- Host city: Kenora, Ontario
- Arena: Kenora Recreation Centre
- Dates: January 25–29
- Winner: Team McCarville
- Curling club: Fort William CC, Thunder Bay
- Skip: Krista McCarville
- Third: Kendra Lilly
- Second: Ashley Sippala
- Lead: Sarah Potts
- Coach: Rick Lang
- Finalist: Krysta Burns

= 2023 Northern Ontario Scotties Tournament of Hearts =

Curling championship in Kenora, Ontario

The 2023 Northern Ontario Scotties Tournament of Hearts, the Northern Ontario women's curling championship, was held from January 25 to 29 at the Kenora Recreation Centre in Kenora, Ontario. The event was held in conjunction with the 2023 Northern Ontario Men's Provincial Curling Championship, the provincial men's championship.

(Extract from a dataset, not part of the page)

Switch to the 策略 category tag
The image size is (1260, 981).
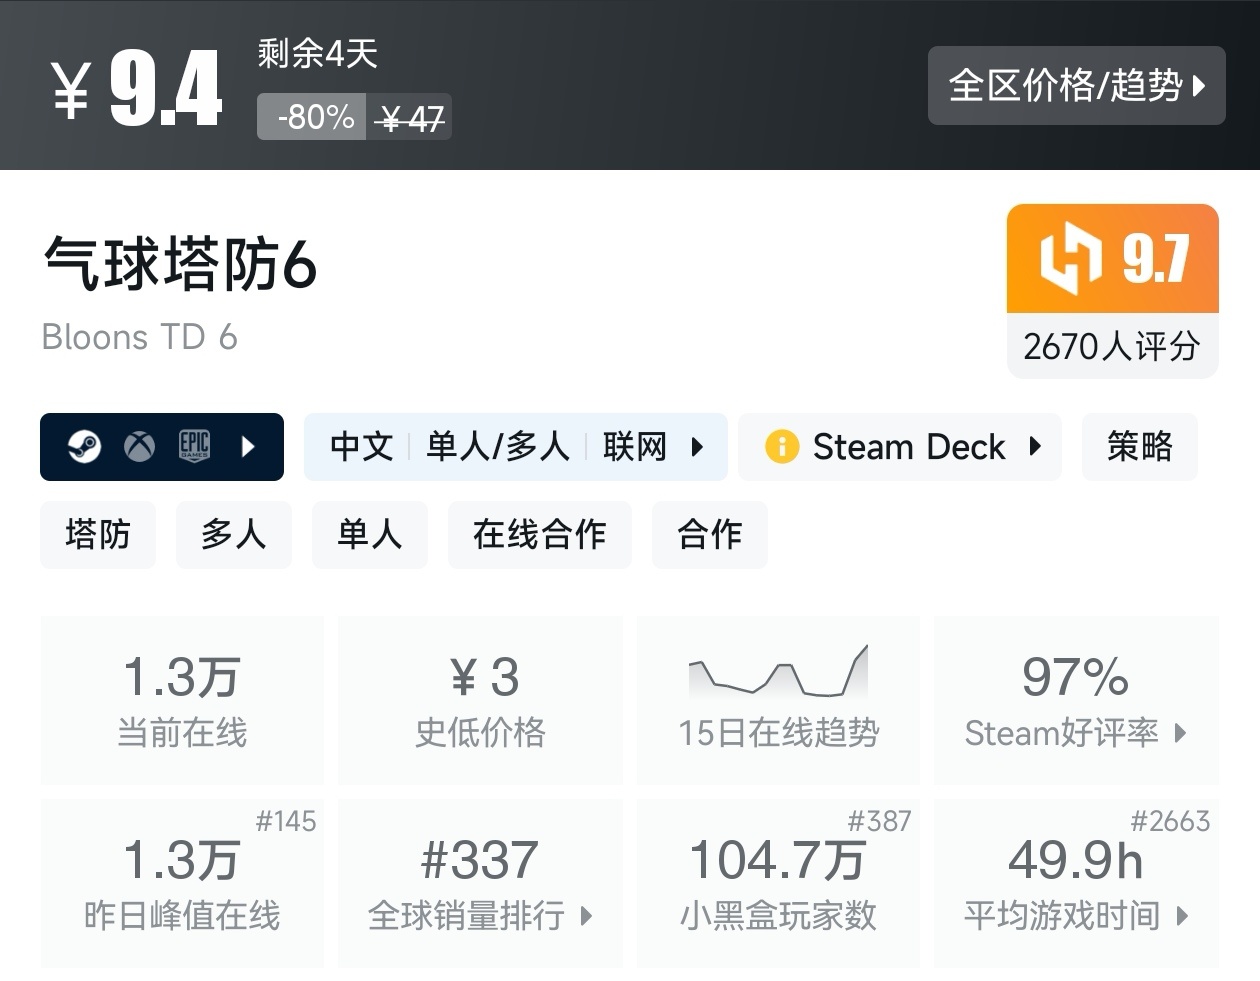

The winning Krista McCarville rink represented Northern Ontario at the 2023 Scotties Tournament of Hearts, Canada's national women's curling championship in Kamloops, British Columbia where they won Pool B with a 7–1 record and finished third losing to eventual champion Team Canada 7–5 in the semifinal.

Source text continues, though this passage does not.